Reviewing "Lunarville 7", "Crater 101" and "Dangerous Rendezvous" for Andersonic, Vincent Law wrote positively of various aspects of "Crater 101". He noted that the episode's "discordant" incidental music implies "something ominous" about Frazer and praised the scene of Scarlet "[making] a grab for the crystal" for demonstrating the puppet's mobility. Law also praised the role of Lieutenant Green in both "Lunarville 7" and "Crater 101", writing that the character is given an opportunity to "get his feet stuck in on the action", and applauding the scene in which Green destroys the master sentry vehicle. Andrew Thomas of Dreamwatch magazine regarded the sentry vehicles as an example of the series' occasionally "shoddy" miniature model work, commenting that they "look disturbingly like something out of Michael Bentine's Potty Time."

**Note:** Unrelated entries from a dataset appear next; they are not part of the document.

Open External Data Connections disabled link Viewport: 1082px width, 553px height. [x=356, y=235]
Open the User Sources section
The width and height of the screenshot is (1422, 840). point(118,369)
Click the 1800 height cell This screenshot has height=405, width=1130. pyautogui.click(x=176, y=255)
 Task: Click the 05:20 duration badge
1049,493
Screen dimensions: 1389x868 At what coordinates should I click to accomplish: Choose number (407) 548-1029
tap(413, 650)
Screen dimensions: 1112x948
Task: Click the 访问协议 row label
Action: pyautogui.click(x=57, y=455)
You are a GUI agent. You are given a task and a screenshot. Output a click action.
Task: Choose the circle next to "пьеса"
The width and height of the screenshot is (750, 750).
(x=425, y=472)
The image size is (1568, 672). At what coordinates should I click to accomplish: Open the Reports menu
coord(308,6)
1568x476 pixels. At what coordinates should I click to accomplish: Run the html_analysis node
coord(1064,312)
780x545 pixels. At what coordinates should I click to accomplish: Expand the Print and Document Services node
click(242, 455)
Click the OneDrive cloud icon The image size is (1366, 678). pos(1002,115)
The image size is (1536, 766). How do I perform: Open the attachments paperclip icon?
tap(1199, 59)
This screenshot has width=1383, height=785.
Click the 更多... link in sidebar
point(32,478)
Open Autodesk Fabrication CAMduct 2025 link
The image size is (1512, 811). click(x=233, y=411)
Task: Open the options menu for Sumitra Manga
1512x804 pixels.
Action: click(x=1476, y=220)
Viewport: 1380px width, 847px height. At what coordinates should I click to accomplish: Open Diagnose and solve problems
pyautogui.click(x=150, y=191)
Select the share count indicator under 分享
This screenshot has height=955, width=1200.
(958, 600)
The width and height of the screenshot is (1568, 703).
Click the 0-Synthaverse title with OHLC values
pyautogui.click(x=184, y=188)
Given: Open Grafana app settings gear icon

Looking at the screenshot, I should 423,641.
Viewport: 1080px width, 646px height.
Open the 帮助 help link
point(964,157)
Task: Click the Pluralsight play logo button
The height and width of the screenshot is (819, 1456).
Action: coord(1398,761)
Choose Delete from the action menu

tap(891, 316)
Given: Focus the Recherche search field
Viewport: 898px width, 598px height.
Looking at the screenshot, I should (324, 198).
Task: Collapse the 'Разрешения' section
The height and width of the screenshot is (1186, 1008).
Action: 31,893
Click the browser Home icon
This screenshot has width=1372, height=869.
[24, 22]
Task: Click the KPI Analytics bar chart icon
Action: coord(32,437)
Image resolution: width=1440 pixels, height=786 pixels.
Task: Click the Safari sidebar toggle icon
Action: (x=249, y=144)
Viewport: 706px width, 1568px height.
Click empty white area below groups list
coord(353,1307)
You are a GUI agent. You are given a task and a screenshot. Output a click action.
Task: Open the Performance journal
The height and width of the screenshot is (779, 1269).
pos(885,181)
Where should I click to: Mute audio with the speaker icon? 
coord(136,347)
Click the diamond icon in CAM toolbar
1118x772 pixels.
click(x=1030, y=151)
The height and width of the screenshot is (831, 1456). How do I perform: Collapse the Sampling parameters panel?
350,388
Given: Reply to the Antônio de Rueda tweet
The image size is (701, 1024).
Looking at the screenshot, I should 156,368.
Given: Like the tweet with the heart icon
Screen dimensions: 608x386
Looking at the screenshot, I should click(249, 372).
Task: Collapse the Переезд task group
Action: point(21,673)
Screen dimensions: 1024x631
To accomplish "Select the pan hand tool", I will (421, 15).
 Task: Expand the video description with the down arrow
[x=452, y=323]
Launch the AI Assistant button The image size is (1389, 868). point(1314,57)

Writer Fred McNamara praised the episode, suggesting that it lacks the "wistful impact" of its precursor but commending Turner's "superb" direction, arguing that the scenes inside the Mysteron base feature "some of the most spellbinding visuals ever seen in Captain Scarlet and the Mysterons." McNamara also complimented the use of point-of-view shots and Green's expanded role. His review was not without criticisms, calling the resolution involving the CB29 space probe "rather trite" and the supporting characters poorly written (especially Frazer, who after delivering the sabotaged bomb is never seen again). Nevertheless, McNamara viewed "Crater 101" as the "high point" of the three-episode story arc beginning with "Lunarville 7".

The British Board of Film Classification certified the episode U, noting that it contains "infrequent, very mild" violence.